Flaminia
La recensione di Flaminia, di Michela Giraud, a cura di Gianlorenzo Franzì.
Flaminia è il primo film da regista di Michela Giraud, stand-up comedian e ora sceneggiatrice e attrice. Un debutto a tutto tondo, di quelli impegnativi, che fanno (o farebbero) tremare un po’ le vene e i polsi: cosa che magari è successo a Michela, che intanto porta a casa un risultato di tutto rispetto.

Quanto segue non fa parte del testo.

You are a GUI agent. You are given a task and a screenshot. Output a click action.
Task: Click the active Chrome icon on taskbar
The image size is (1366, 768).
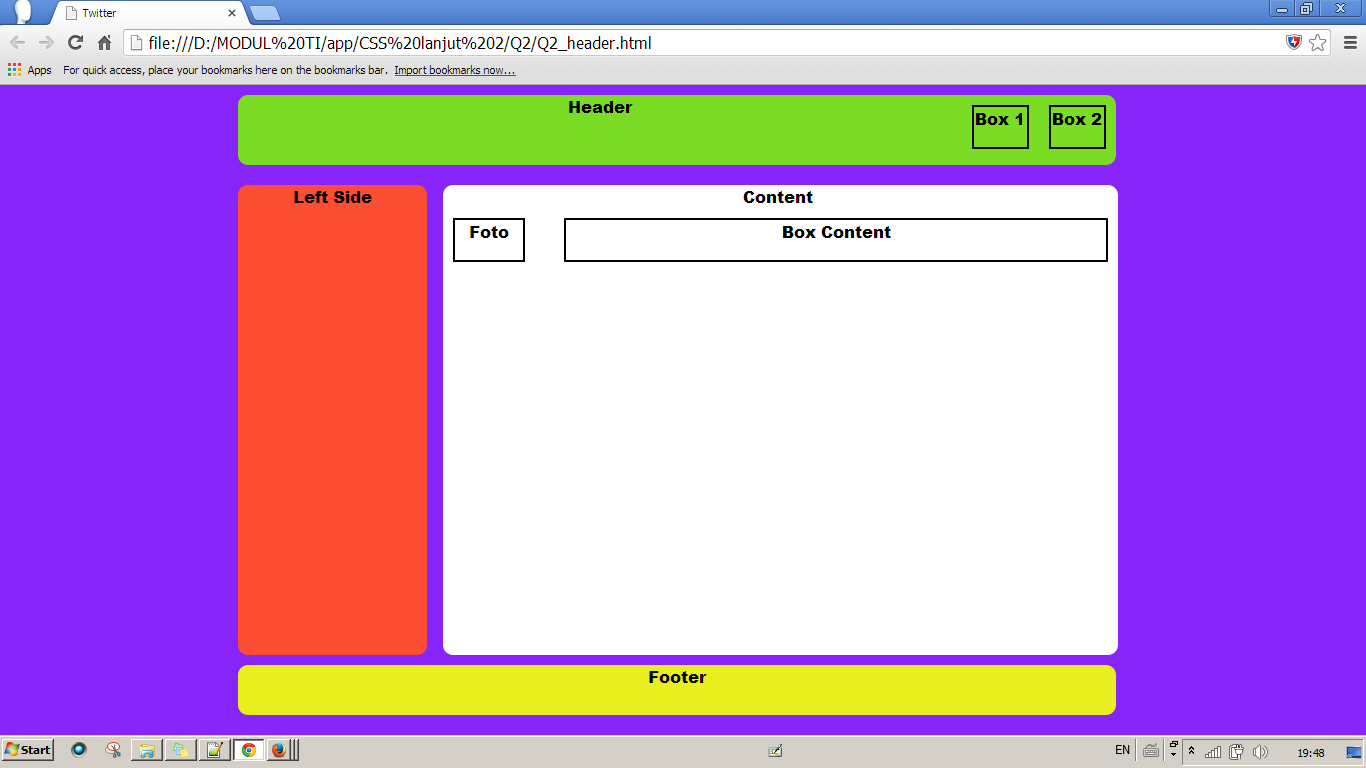click(249, 749)
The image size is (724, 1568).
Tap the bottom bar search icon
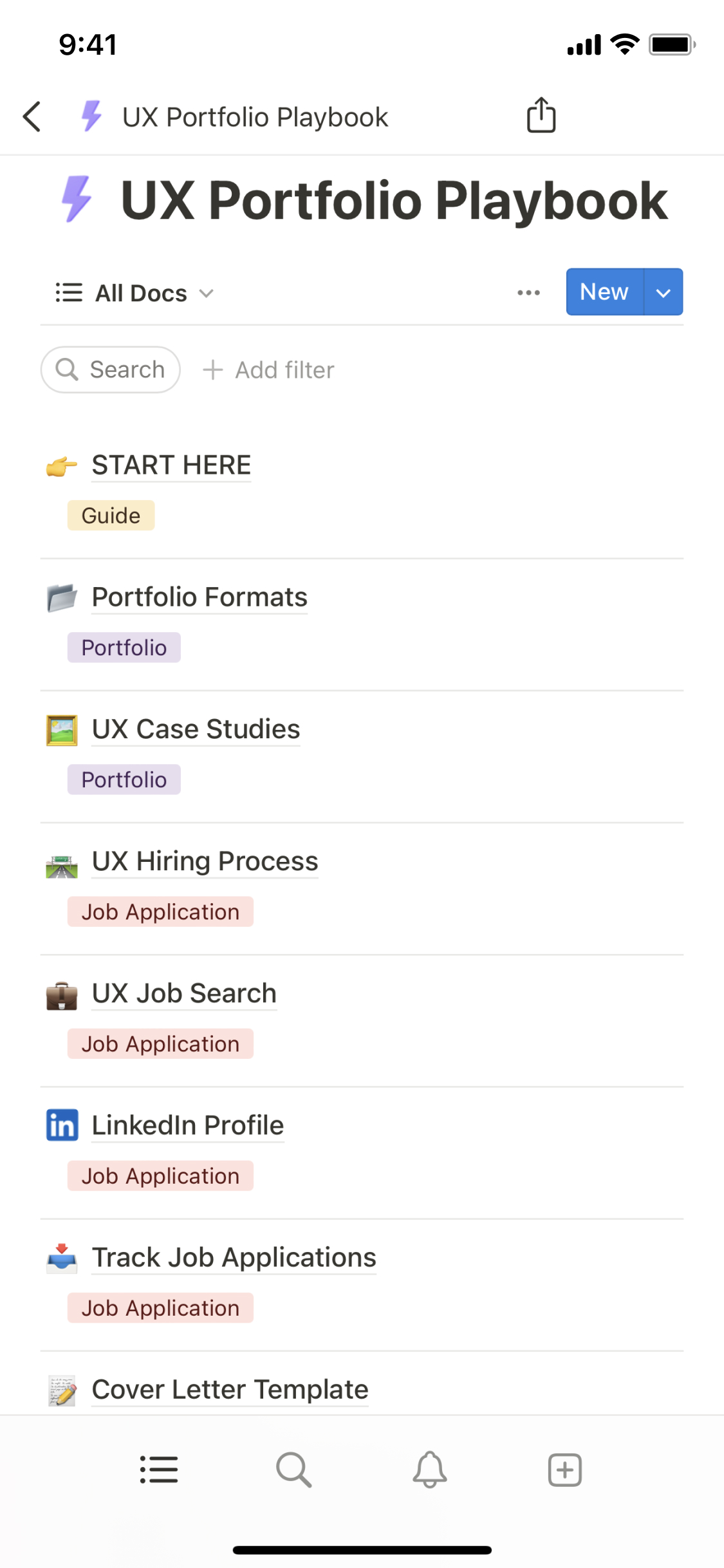pyautogui.click(x=294, y=1470)
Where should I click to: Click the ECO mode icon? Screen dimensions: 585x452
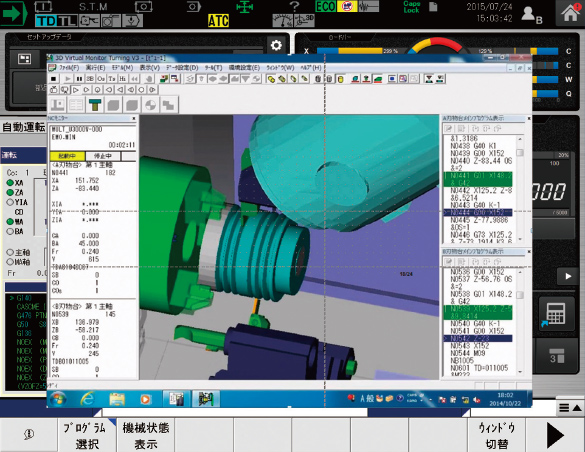point(325,6)
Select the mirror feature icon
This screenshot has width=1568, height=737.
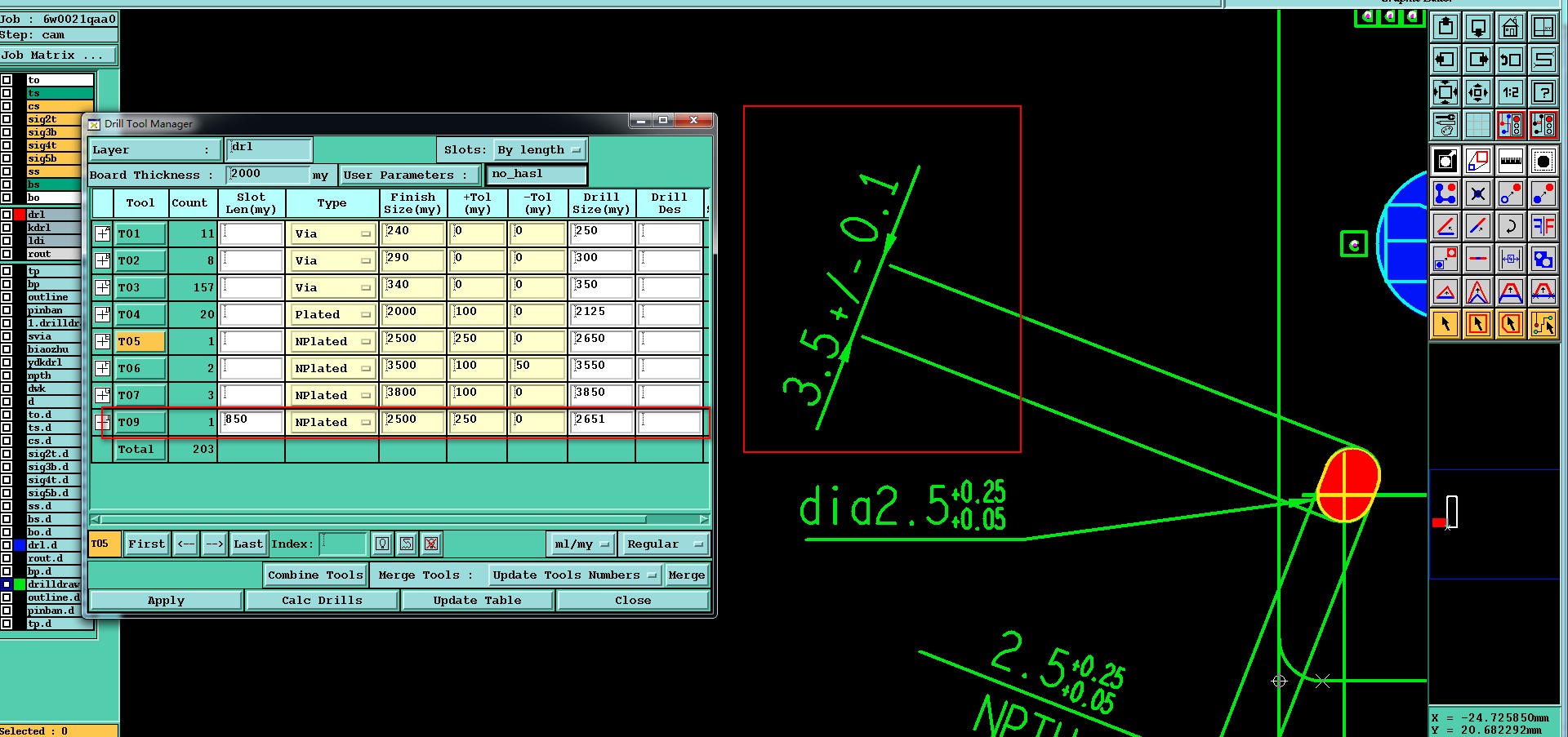click(x=1544, y=226)
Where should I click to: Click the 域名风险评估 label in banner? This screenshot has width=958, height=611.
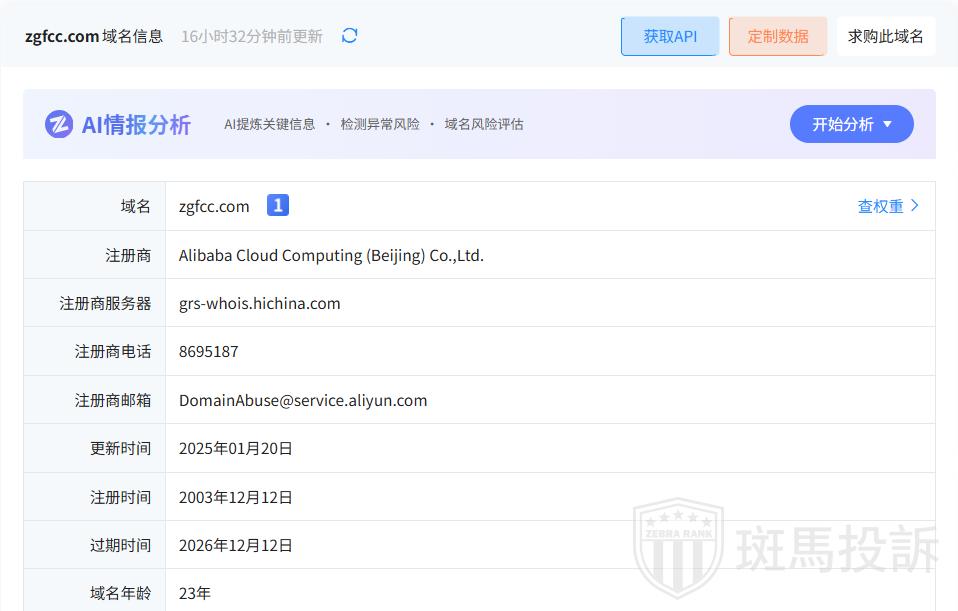[x=484, y=124]
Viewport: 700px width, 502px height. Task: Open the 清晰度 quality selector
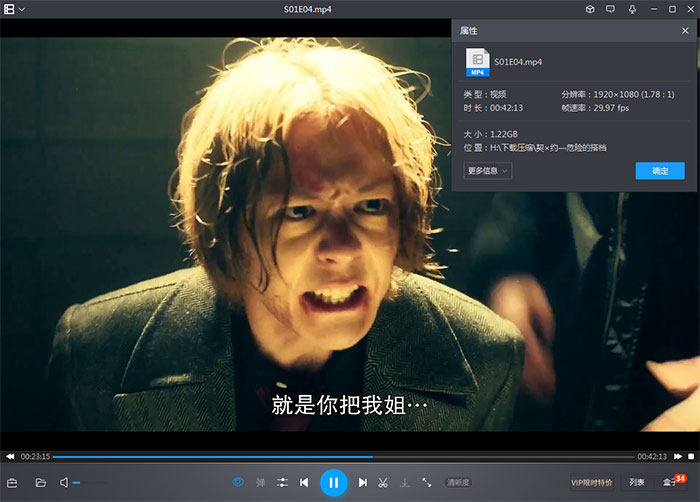tap(458, 483)
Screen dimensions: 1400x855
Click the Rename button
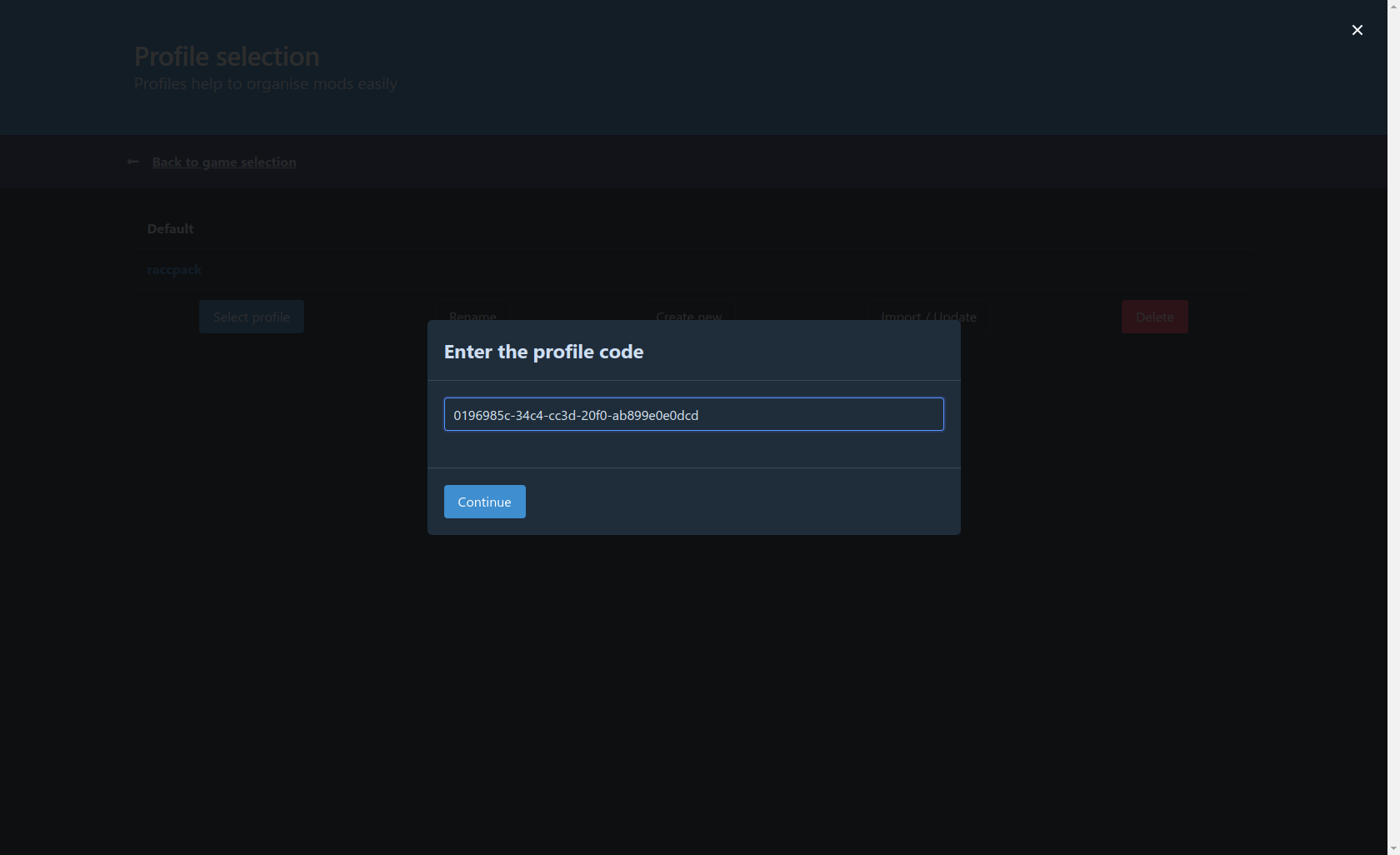(472, 312)
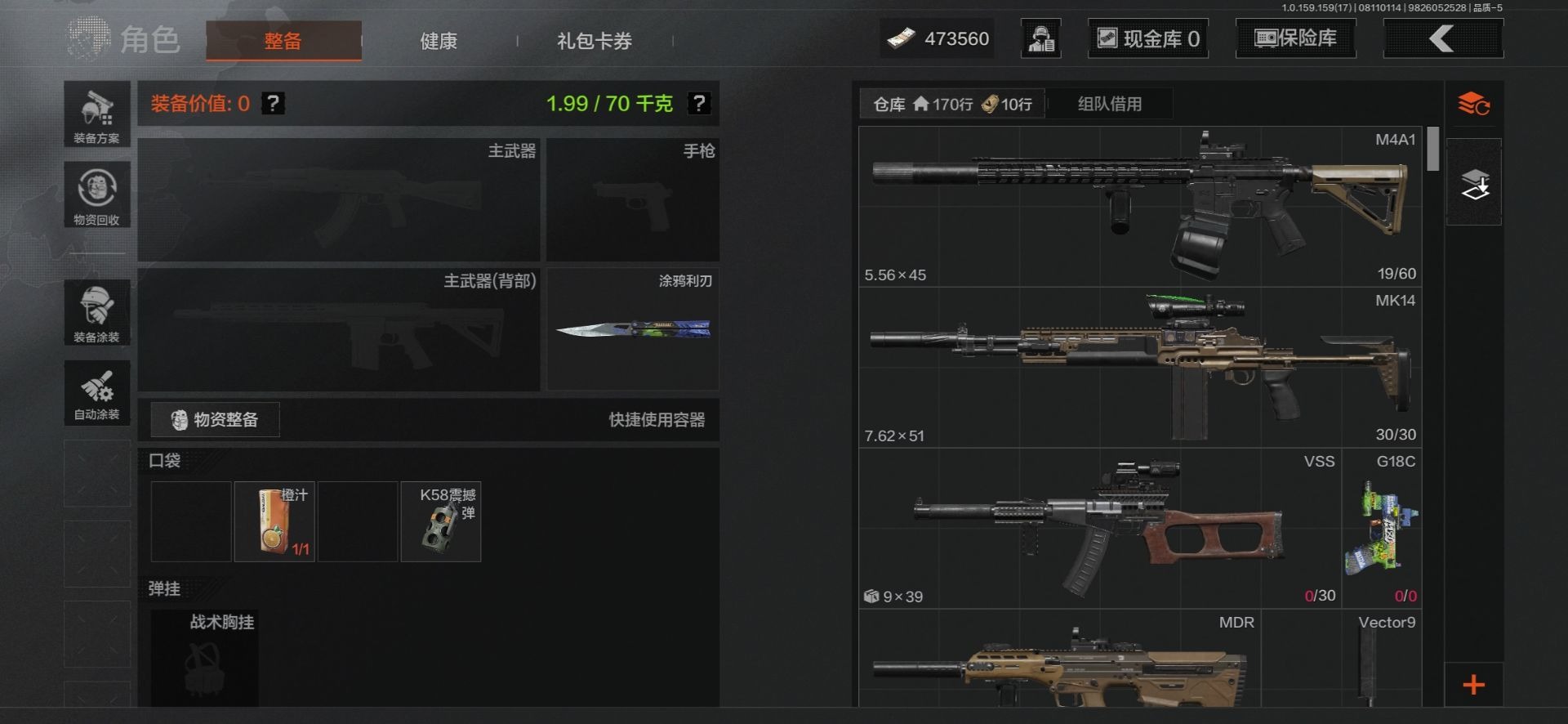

In una stagione cinematografica, giova sempre dirlo, nella quale sono tanti -in proporzione- i nomi di attrici che decidono di saltare dietro l’obiettivo, dimostrando personalità e vena autoriale: accanto a Cortellesi, allora, a Buy e a Ramazzotti, ecco anche Giraud che mette in scena un personaggio che sembra uscito da un film pecoreccio degli anni Novanta ma subito dopo fa il giro e ti prende allo stomaco.
Flaminia, un po’ come i suoi tre film cugini, convince perché la sua autrice si mette in gioco svincolandosi dalle facili commedie che potevano venire fuori considerando il suo background: e invece mette da parte tutto e si lancia a capofitto in una storia che punta il dito su una delle cose più difficili da trattare al cinema con equilibrio, ovvero la malattia (Ludovica, la bravissima Rita Abela, è la sorella della protagonista nello spettro autistico), decidendo di non usare mai un tono consolatorio.
In questo modo, Flaminia prende le strade parallele per descrivere in controluce i suoi personaggi: non è mai un je accuse contro il lusso volgare dei nuovi ricchi, non è un’agiografia della difficoltà di assistere un malato, non è una commedia che usa il nome famoso per arrivare dove vuole.
Perché Giraud decide di cucirsi addosso il personaggio per starci comoda in modo tale da mostrare quanto è davvero brava a recitare: e riempie il film con i suoi sguardi, con i suoi sorrisi, con i suoi silenzi, senza per questo rinunciare a un easy telling che la allontana da qualsiasi accusa di arroganza o presunzione. È per questo allora che Flaminia non ha i difetti classici delle opere prime: non accumula niente, non spreca niente, non vuole dimostrare niente né insegnare qualcosa a qualcuno.
Si mette solo accanto allo spettatore, lo accarezza un pochino e lo porta, con garbo e moderazione, a fare un giro per far vedere cosa c’è oltre il nostro naso. Col sorriso sulle labbra: ma con educazione e intelligenza, senza spintonare fino alla risata.